- [ACTION ITEM] Copy out exactly the lines from the one containing "The image size is (708, 392)." to the end of the records below, both included, and nothing else.

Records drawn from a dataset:
□ □ □ □

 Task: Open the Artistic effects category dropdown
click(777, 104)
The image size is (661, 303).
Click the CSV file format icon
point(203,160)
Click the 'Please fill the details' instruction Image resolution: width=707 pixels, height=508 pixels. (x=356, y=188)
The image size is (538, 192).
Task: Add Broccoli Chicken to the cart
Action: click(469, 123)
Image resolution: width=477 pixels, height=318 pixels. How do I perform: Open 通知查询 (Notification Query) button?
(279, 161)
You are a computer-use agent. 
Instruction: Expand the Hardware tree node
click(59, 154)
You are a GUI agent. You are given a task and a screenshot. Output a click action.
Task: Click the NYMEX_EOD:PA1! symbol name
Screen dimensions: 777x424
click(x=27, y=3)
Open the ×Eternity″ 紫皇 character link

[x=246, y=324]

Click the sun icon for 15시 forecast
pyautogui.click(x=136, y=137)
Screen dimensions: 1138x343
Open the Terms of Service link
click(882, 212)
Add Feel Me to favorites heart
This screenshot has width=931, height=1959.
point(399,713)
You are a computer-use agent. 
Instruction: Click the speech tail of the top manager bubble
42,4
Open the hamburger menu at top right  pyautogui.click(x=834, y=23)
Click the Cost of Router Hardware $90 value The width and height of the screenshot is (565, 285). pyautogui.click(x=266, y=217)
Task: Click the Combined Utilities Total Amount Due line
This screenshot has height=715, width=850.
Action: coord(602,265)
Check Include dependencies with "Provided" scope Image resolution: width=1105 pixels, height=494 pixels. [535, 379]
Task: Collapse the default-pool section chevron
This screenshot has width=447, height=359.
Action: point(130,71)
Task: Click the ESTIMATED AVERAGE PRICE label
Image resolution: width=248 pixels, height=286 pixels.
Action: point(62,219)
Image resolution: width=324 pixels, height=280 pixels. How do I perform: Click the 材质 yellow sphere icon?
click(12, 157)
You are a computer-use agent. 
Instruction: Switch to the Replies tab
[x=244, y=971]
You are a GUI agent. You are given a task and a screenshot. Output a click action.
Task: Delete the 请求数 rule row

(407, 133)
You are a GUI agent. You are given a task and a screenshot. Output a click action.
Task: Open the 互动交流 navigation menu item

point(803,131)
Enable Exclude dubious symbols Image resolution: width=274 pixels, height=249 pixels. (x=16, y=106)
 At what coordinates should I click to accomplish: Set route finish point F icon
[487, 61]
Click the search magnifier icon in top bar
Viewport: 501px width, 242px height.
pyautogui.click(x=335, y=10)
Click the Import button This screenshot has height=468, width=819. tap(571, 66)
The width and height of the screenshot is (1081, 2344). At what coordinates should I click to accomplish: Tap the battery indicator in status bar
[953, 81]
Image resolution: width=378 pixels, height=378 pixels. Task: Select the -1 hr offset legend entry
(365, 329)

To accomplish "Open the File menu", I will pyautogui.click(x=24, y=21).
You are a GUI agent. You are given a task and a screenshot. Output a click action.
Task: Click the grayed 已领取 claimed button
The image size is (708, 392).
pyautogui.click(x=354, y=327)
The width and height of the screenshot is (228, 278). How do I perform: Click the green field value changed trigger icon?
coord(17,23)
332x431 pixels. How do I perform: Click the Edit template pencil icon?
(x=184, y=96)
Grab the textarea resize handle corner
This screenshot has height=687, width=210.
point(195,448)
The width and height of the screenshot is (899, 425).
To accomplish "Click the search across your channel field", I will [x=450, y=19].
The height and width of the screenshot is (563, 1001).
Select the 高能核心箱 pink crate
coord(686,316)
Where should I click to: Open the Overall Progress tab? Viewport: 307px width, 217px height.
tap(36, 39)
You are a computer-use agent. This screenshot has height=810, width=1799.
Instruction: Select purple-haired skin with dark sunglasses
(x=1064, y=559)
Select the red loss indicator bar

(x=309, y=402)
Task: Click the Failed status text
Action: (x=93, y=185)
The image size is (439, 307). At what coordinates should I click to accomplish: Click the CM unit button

□ □ □ □

- [SOLUTION TO THE EXERCISE]
The image size is (708, 392).
pyautogui.click(x=354, y=327)
The width and height of the screenshot is (228, 278). How do I perform: Click the green field value changed trigger icon?
coord(17,23)
332x431 pixels. How do I perform: Click the Edit template pencil icon?
(x=184, y=96)
Grab the textarea resize handle corner
This screenshot has height=687, width=210.
point(195,448)
The width and height of the screenshot is (899, 425).
To accomplish "Click the search across your channel field", I will [x=450, y=19].
The height and width of the screenshot is (563, 1001).
Select the 高能核心箱 pink crate
coord(686,316)
Where should I click to: Open the Overall Progress tab? Viewport: 307px width, 217px height.
tap(36, 39)
You are a computer-use agent. This screenshot has height=810, width=1799.
Instruction: Select purple-haired skin with dark sunglasses
(x=1064, y=559)
Select the red loss indicator bar

(x=309, y=402)
Task: Click the Failed status text
Action: (x=93, y=185)
The image size is (439, 307). At what coordinates should I click to accomplish: Click the CM unit button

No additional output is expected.